# What to produce
Please write back every entry exactly, character for character.

# Provided records
☆ ☆ ☆ ☆ ☆ ☆ ☆
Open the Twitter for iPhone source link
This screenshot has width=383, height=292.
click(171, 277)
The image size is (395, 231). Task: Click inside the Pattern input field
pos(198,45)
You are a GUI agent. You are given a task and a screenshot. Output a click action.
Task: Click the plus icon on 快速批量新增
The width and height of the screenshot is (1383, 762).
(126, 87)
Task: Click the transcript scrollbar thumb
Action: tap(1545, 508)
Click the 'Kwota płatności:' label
☆ ☆ ☆ ☆ ☆ ☆ ☆
# Result of this exercise
Open the Twitter for iPhone source link
This screenshot has width=383, height=292.
click(171, 277)
The image size is (395, 231). Task: Click inside the Pattern input field
pos(198,45)
You are a GUI agent. You are given a task and a screenshot. Output a click action.
Task: Click the plus icon on 快速批量新增
The width and height of the screenshot is (1383, 762).
(126, 87)
Task: Click the transcript scrollbar thumb
Action: tap(1545, 508)
Click the 'Kwota płatności:' label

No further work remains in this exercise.